→ Requirement:
Could you output the lines starting at the one containing "Find the location" and ending at the one containing "at that location.", both included, as a JSON list of strings with one string per line and blank lines left out?
(Beginning of Dataset excerpts)
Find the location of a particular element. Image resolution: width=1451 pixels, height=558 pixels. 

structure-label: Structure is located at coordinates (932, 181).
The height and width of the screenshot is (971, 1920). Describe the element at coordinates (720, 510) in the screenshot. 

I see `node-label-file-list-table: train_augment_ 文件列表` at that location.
(End of Dataset excerpts)
(Beginning of Dataset excerpts)
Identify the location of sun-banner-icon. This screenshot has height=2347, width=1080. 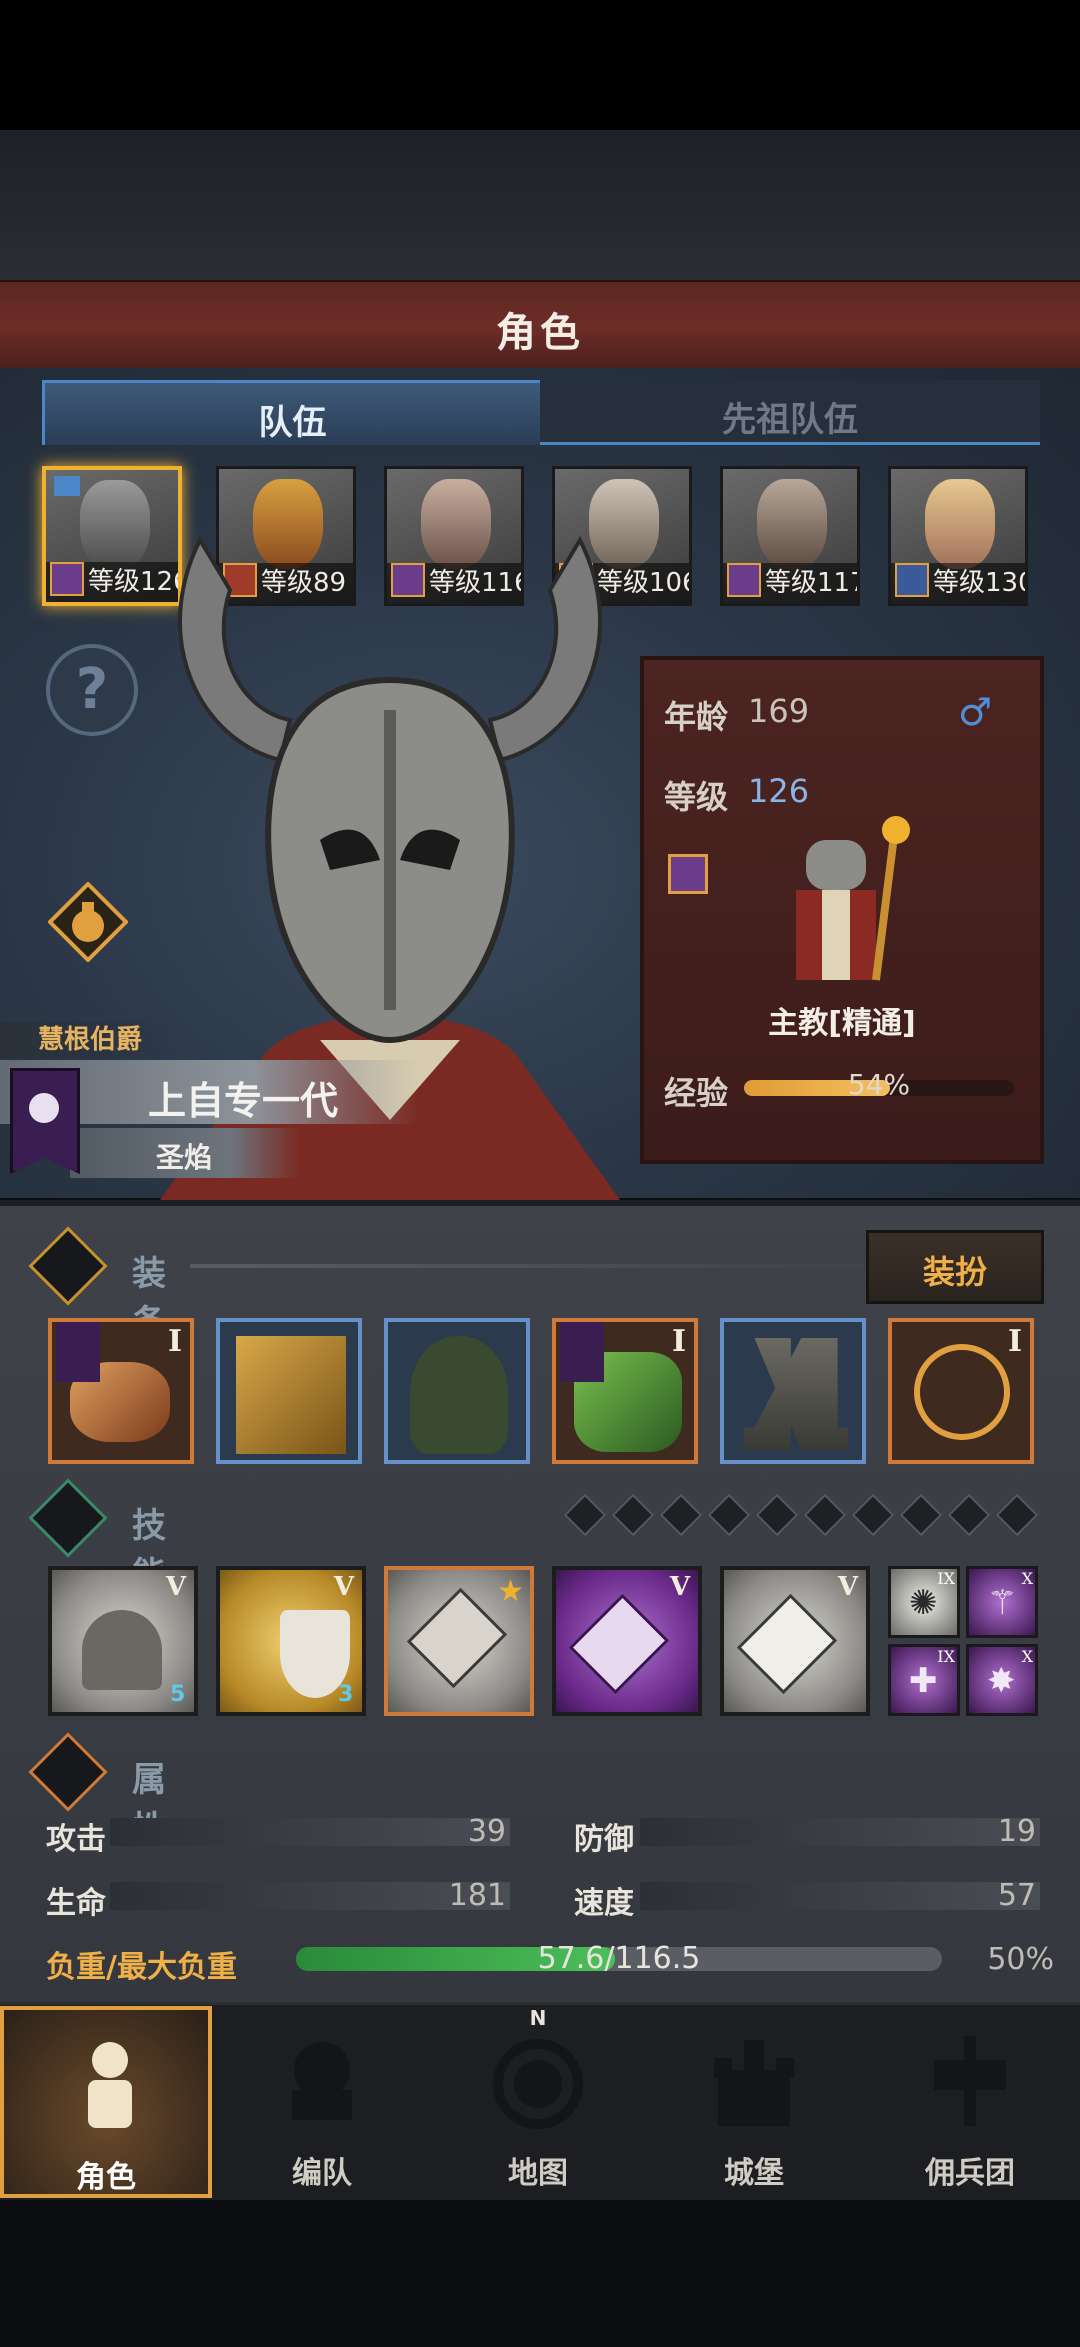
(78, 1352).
(End of Dataset excerpts)
→ Exercise result:
[
  "Find the location of a particular element. Image resolution: width=1451 pixels, height=558 pixels. ",
  "structure-label: Structure is located at coordinates (932, 181).",
  "The height and width of the screenshot is (971, 1920). Describe the element at coordinates (720, 510) in the screenshot. ",
  "I see `node-label-file-list-table: train_augment_ 文件列表` at that location."
]